• Wenn das Haus im Wasser steht …

    Schutz vor Naturgewalten

    Jahrhundertflut, Orkane, Starkregen oder sogar Tornados: Fanden diese extremen Wetterereignisse bislang eher außerhalb Europas statt, haben sie heute auch bei uns Einzug gehalten. Die Ursachen sind vielfältig, die Auswirkungen für die Menschen und ihre Häuser oft existenzgefährdend.

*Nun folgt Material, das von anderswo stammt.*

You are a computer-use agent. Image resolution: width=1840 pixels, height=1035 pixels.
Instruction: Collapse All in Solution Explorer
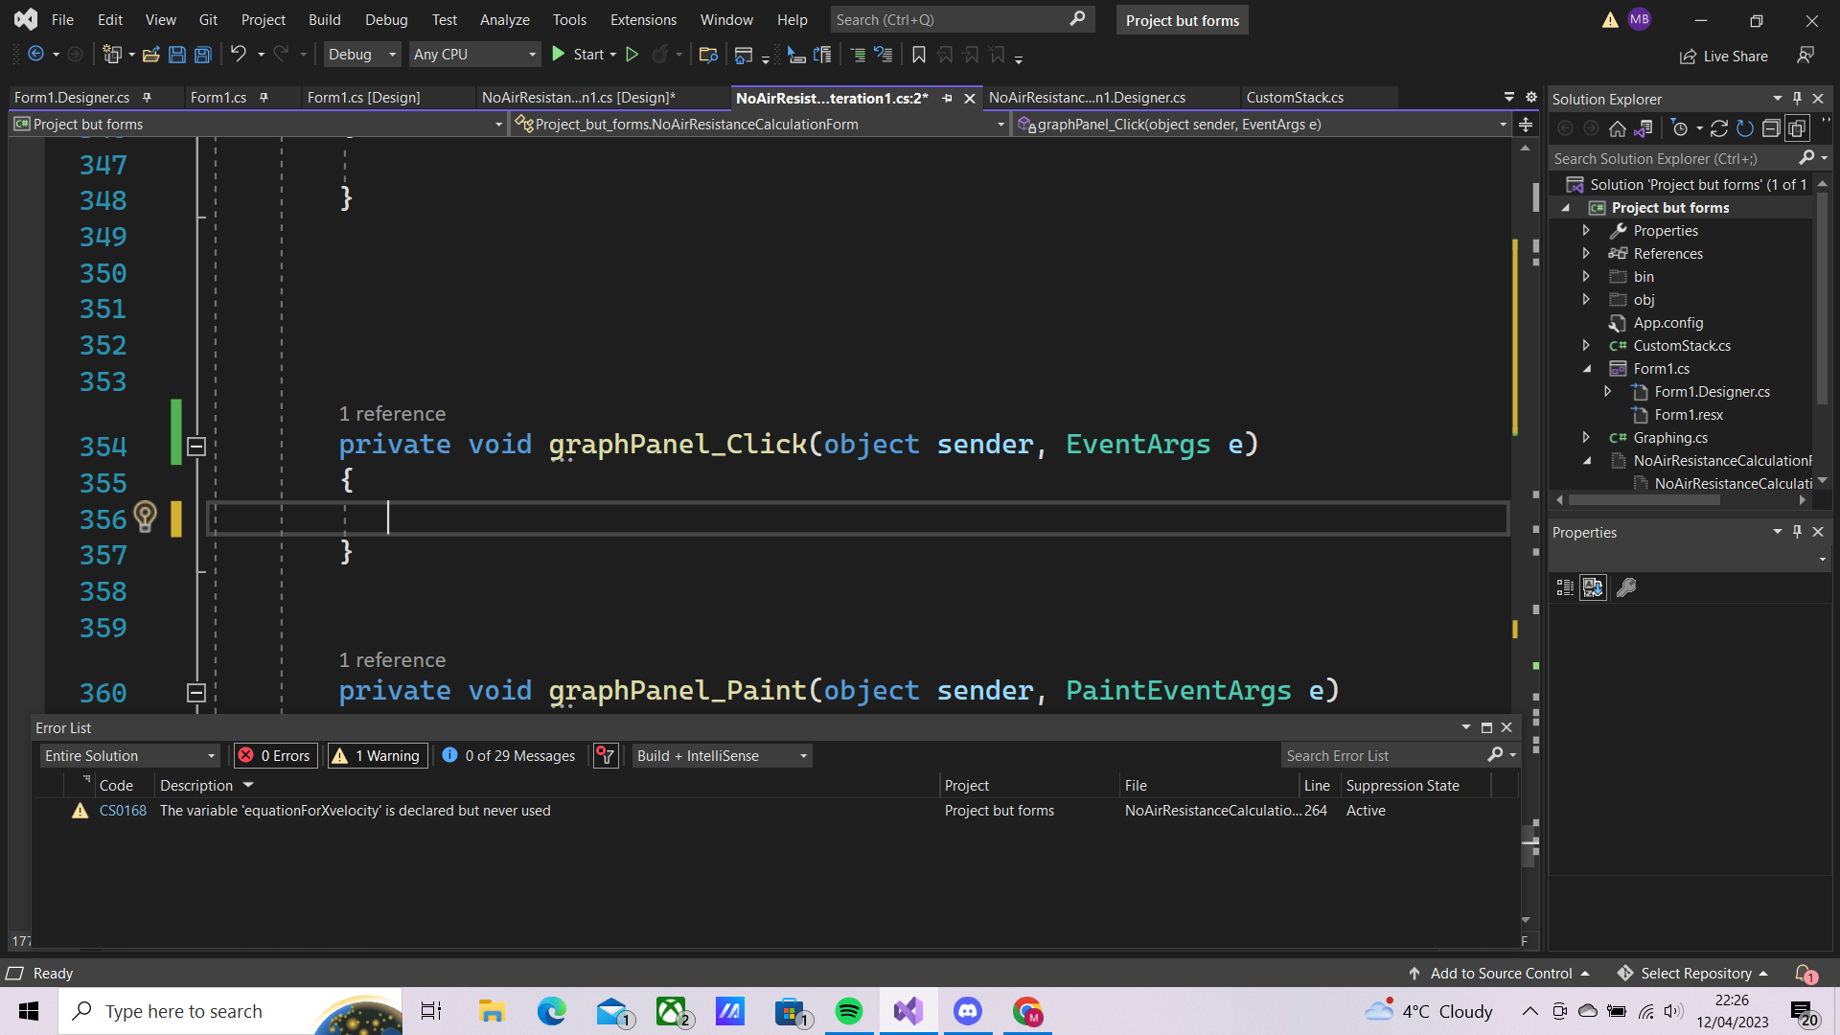pos(1772,127)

    Schwimmende Autos, überflutete Straßen, Schlauchboote als Fortbewegungsmittel: In Folge der Rekordflut von 2013 verloren Hunderttausende Menschen ihre Häuser, ihr Hab und Gut wurde zerstört. Der Schaden belief sich insgesamt auf rund 1,8 Milliarden €.

    Derart extreme Wetterereignisse kommen immer häufiger vor und betreffen nicht nur Wohngebiete in Flussnähe. Die Schäden durch Starkregen sind heute schon doppelt so hoch als durch Feuer. So stieg laut Deutscher Wetterdienst von 1881 bis 2015 die durchschnittliche Niederschlagsmenge pro Jahr um 10 %. Und nach einer Klimastudie des Gesamtverbandes der Deutschen Versicherungswirtschaft wird mit einem Anstieg von Sturmschäden um mehr als 50 % bis zum Jahr 2100 gerechnet. Die Zahl der Überschwemmungsschäden könnte sich der Analyse zufolge sogar verdoppeln.

    Staatliche Unterstützung nur bei Eigenvorsorge
    Ist der Keller überschwemmt oder das Dach durch Schneedruck beschädigt, gehen die Kosten für die Beseitigung der Schäden schnell in die Tausende. Was viele nicht wissen: Die Wohngebäudeversicherung bietet in diesen Fällen keinen Schutz. Sie leistet bei Schäden durch Brand, Blitzschlag, auslaufendes Leitungswasser, Sturm, Hagel und Überspannung.

    Wer sich vor den so genannten Elementargefahren wie z. B. Erdbeben oder Überschwemmung finanziellen Schutz sucht, kann über eine Elementarversicherung vorsorgen. Sie zahlt u. a. die Kosten für Trockenlegung und Sanierung des Gebäudes, Reparaturen im und am Haus bzw. des beschädigten Hausrats oder dessen Wiederbeschaffungspreis, wenn das Inventar komplett zerstört wurde.

    In der Regel wird die Elementarversicherung zu einer Wohngebäude- oder Hausratversicherung – meist für unter 100 Euro pro Jahr – angeboten. Doch nur rund ein Drittel aller deutschen Haushalte sind gegen Elementargefahren versichert. Daher haben einige Bundesländer wie Thüringen, Brandenburg, Sachsen, Sachsen-Anhalt, Niedersachsen, Bayern, Rheinland-Pfalz und das Saarland gehandelt: Wer sich hier versichern könnte und es nicht tut, erhält im Schadenfall keine staatliche Unterstützung! Weitere Bundesländer werden folgen.